Linear current regulator with pulsating 3.2A input current is bad? 3

[grigson]

Hello,

We are in Brisbane and are having big trouble (and angry customers) with a 6.8W flashing LED light which is a warning light…………

The linear regulator (LM350) keeps blowing up (its case is blown wide open).

Here is the schematic.

http://i48.tinypic.com/2cfxwqq.jpg

(the schematic uses LT1085 regulator because LTspice doesn’t have a model for LM350)
-also, as you can see, we’ve already put a 3R9 resistor in series with the LM350 to allow the LM350 to run cooler, but LM350 is still blowing up.


Here is the current in the 0R39 resistor (also same as input current)

http://i49.tinypic.com/35bt3c5.jpg

Here is the voltage on the 100uF output cap (the voltage that drives the LEDs)

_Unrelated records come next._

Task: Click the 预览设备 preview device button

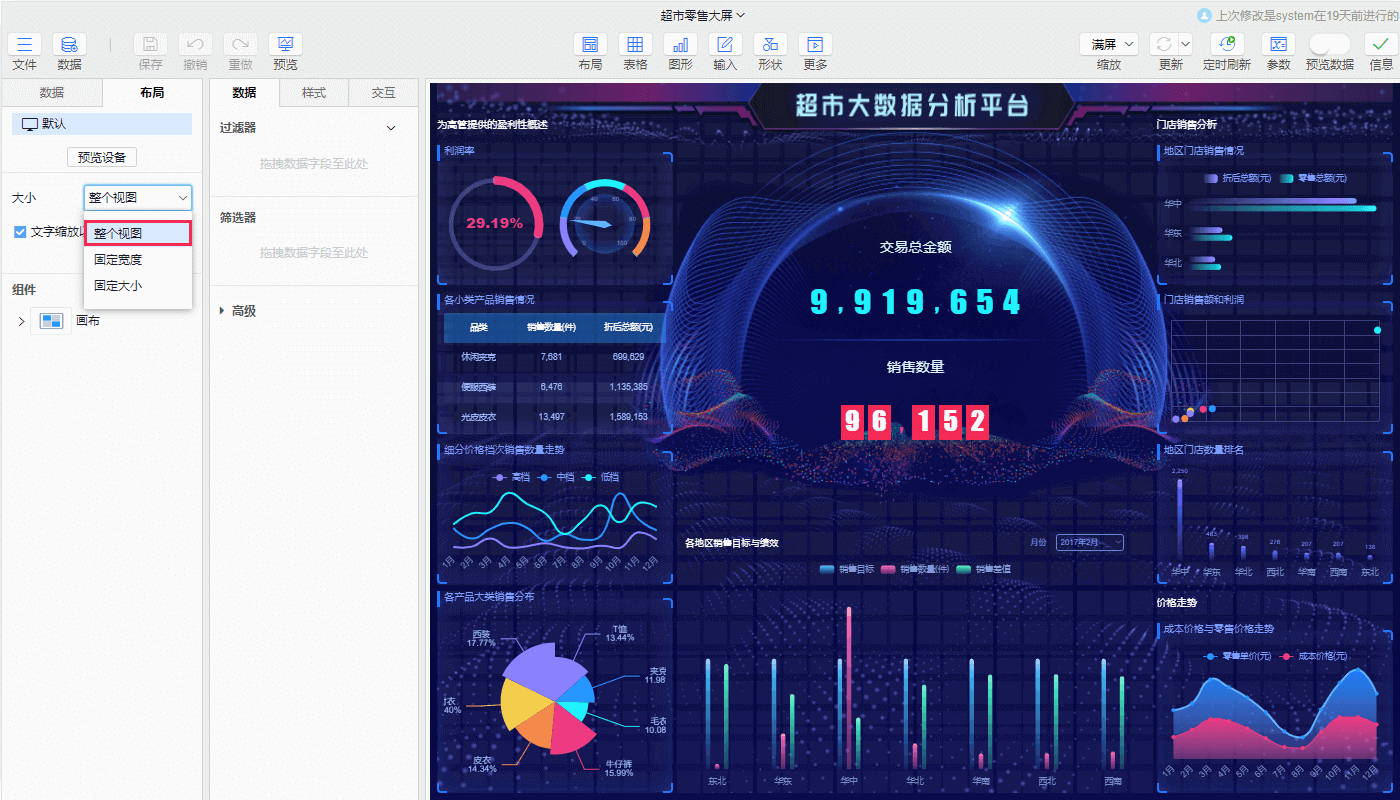Action: 102,157
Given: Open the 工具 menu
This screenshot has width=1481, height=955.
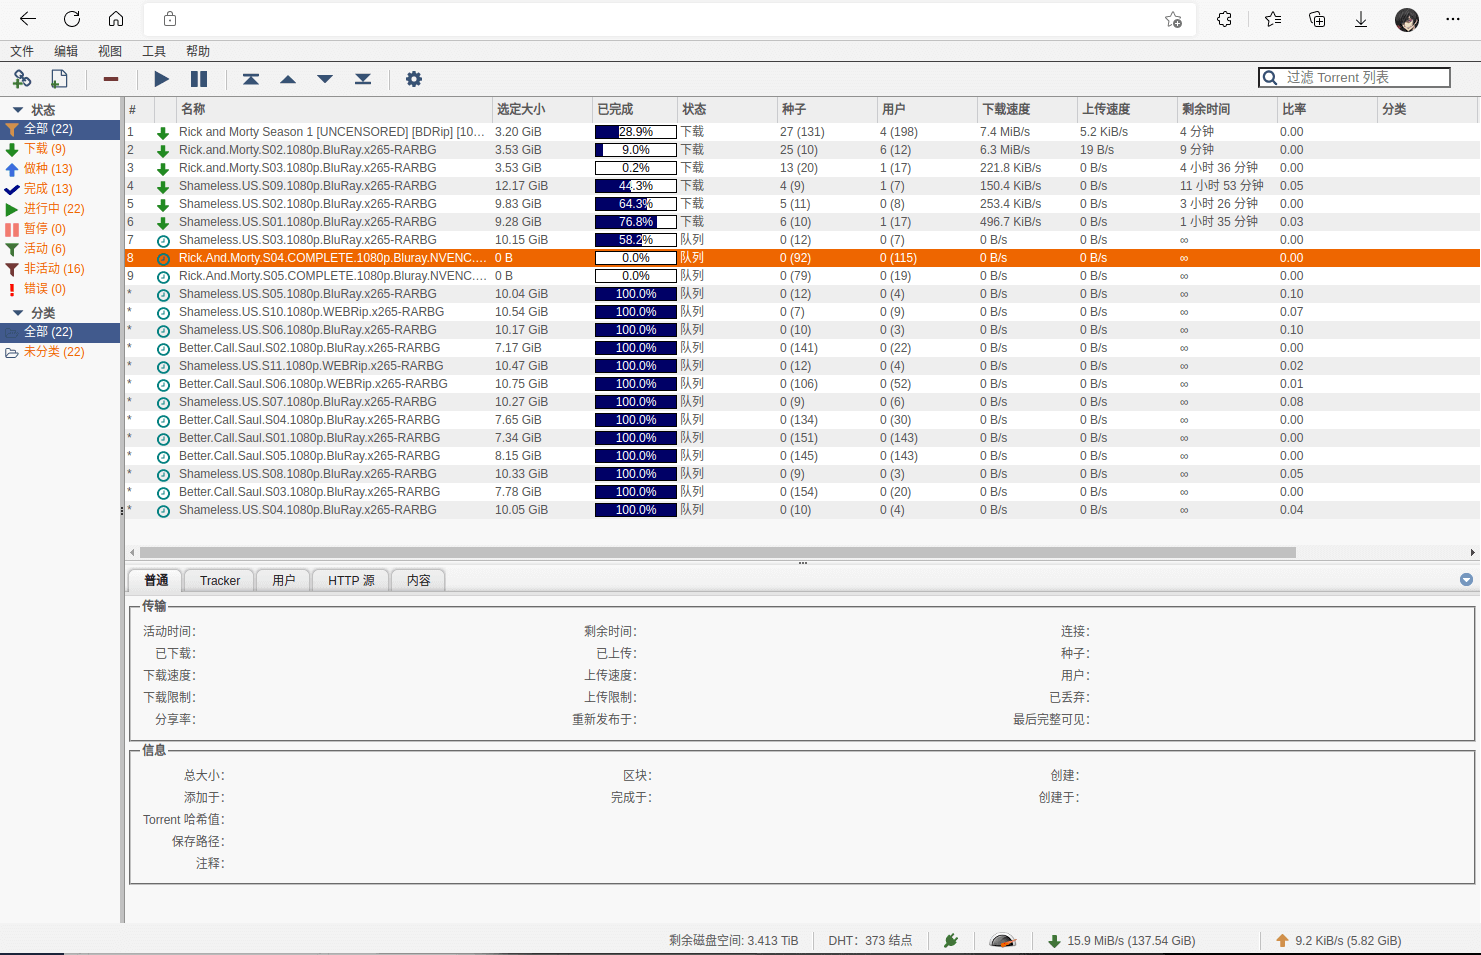Looking at the screenshot, I should point(154,51).
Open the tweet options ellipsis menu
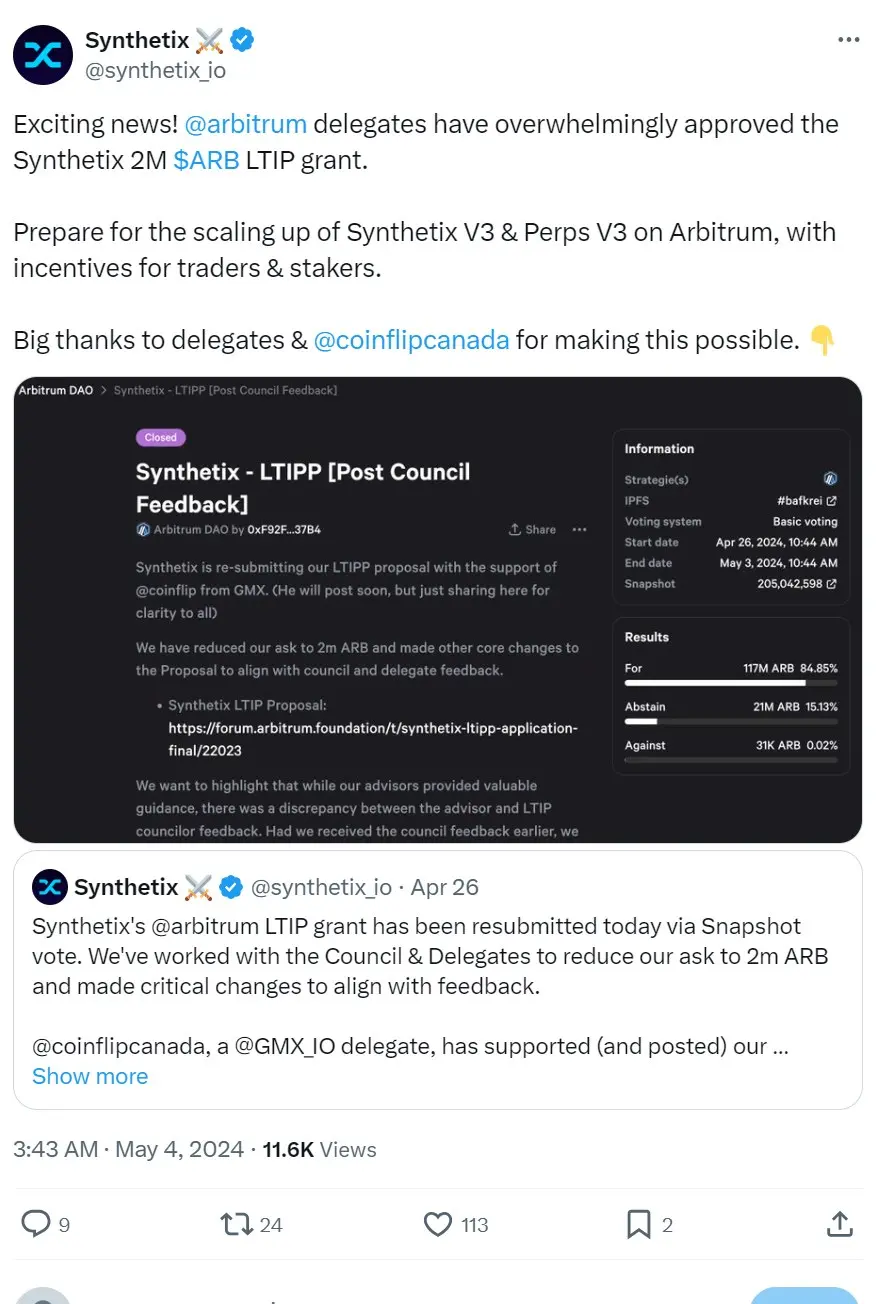The width and height of the screenshot is (876, 1304). pos(848,38)
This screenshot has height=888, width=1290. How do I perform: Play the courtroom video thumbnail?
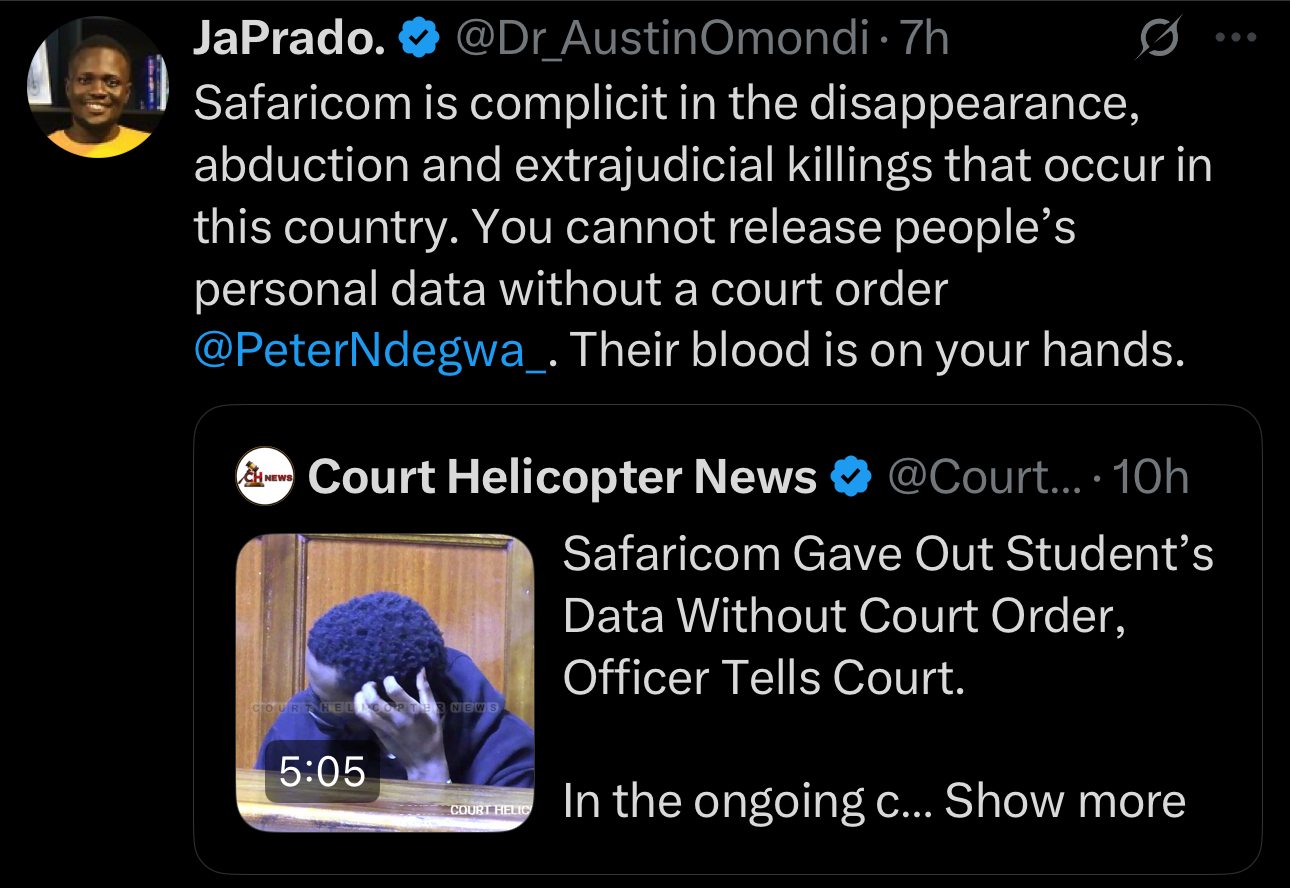(x=385, y=683)
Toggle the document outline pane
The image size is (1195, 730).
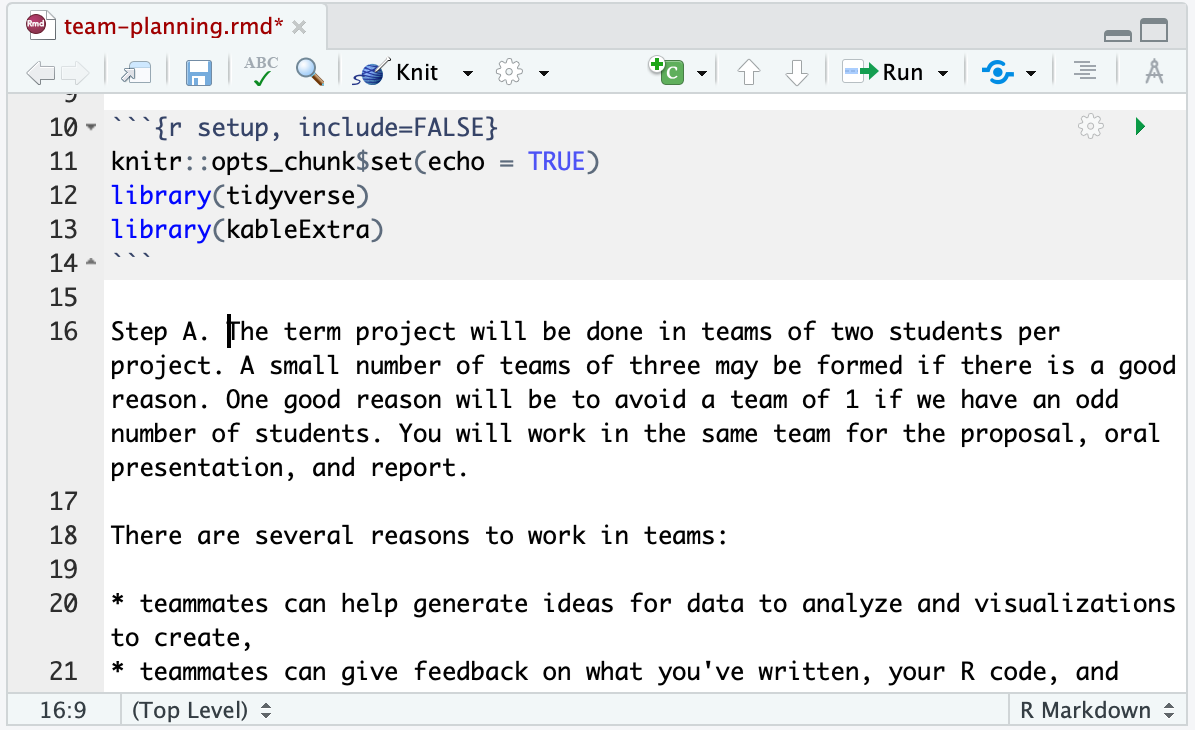click(x=1084, y=72)
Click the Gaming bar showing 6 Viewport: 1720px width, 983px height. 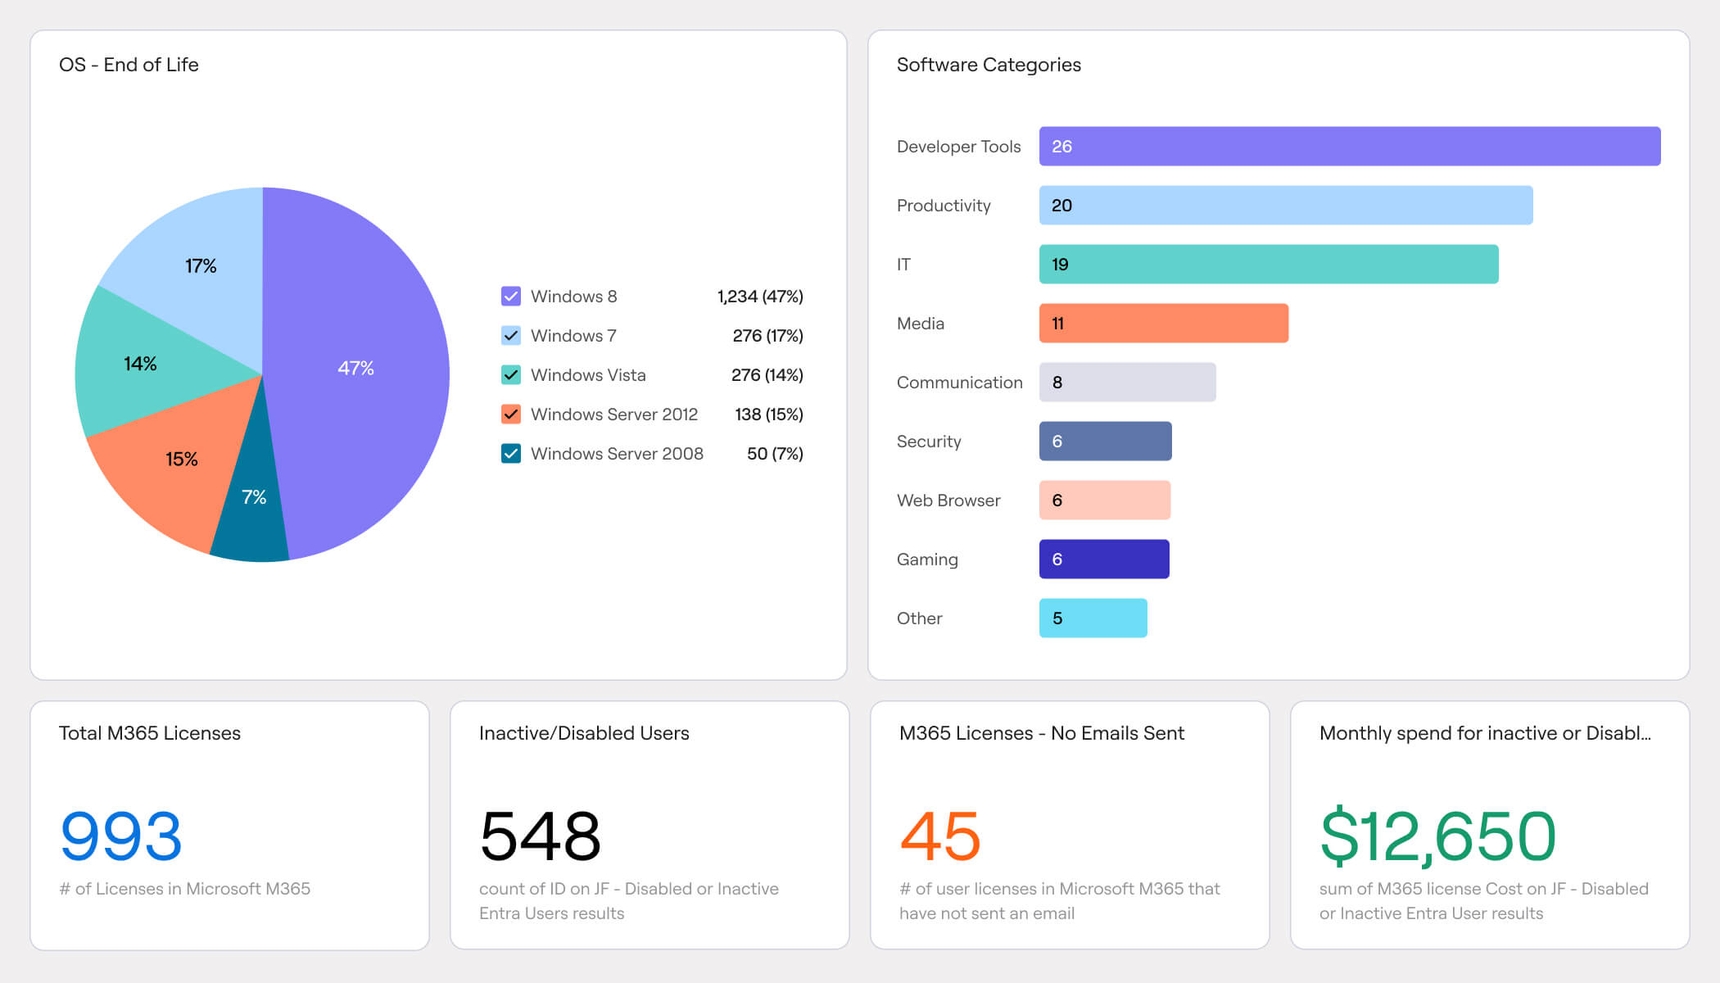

http://i46.tinypic.com/5yg4ly.jpg

Here is the voltage at the “IN” terminal of the linear regulator

http://i46.tinypic.com/orj69s.jpg

Also:-
Vin = 28V
Power dissipated in LM350 is 6.2W.
Power dissipated in the 25W input resistor is 11W

The LEDs are Osram platinum dragon (LY W5SN)
LED datasheet:

http://www.thorlabs.com/Thorcat/21700/21732-M01.pdf

The LM350 is attached to a heatsink with an “LR20” insulating (also thermally conductive) spacer made by Denka:

Datasheet of thermally conducting material:

http://www.reipower.it/pdf/REI-Denka.pdf

LM350 Datasheet

http://www.ti.com/lit/ds/symlink/lm350-n.pdf

---------------------------
The LED flash pattern is

ON for 44ms
OFF for 10ms
ON for 44ms
OFF for 10ms
ON for 44ms
OFF for 298ms

…..then repeat endlessly
----------------------------

We originally get a contract company to design this for us but now they’ve disbanded.

The only thermal test data which we can find on this product is a thermal camera image of the PCB, which indicates that the surface of the LM350 was 123 degC.
-Unfortunately it doesn’t show what the ambient temperature was when this image was taken, or whether or not the PCB was enclosed in its enclosure (I suspect it wasn’t in its enclosure, as they wouldnt have been able to take the thermal image if it was)

This product is placed outside in the sunshine, and we wonder if the product’s amber diffusor is acting as a heat-trap, making the internal ambient far hotter than the external ambient temperature?


First of all, the the thing that concerns us is the flashing nature of this product.
…..So the LM350 linear regulator is conducting 3.2A pulses of current with the above flash pattern.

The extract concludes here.